(Dataset records begins)

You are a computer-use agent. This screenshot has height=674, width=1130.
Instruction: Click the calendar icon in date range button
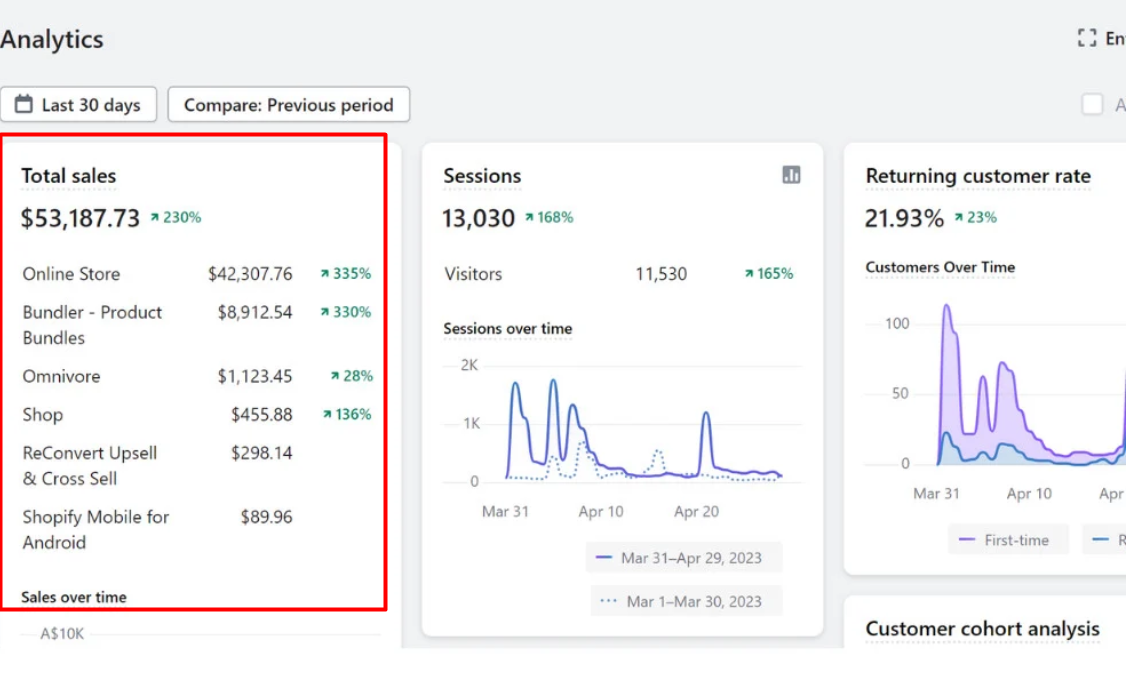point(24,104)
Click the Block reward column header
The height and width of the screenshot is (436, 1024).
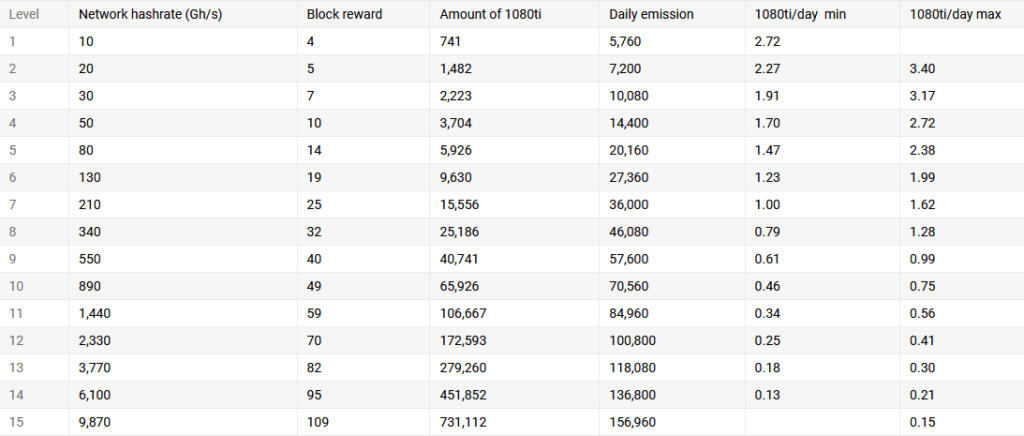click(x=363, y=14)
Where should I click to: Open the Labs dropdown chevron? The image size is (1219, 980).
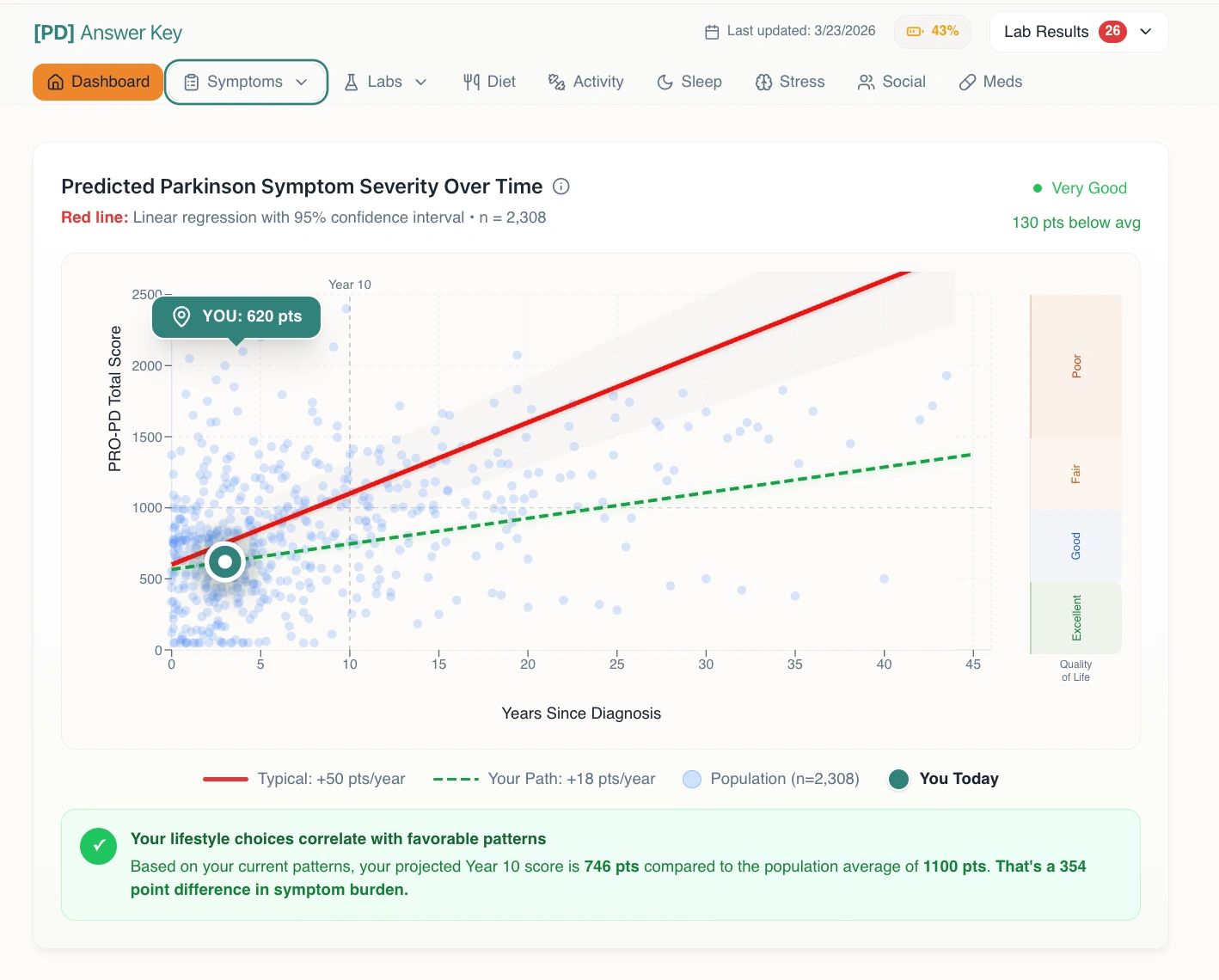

(Dataset records ends)

#### To do:
Using the records above, output an exact copy without any pictures.

#### Response to the task:
You are a computer-use agent. This screenshot has height=674, width=1130.
Instruction: Click the calendar icon in date range button
point(24,104)
Click the Block reward column header
The height and width of the screenshot is (436, 1024).
click(x=363, y=14)
Where should I click to: Open the Labs dropdown chevron? The image size is (1219, 980).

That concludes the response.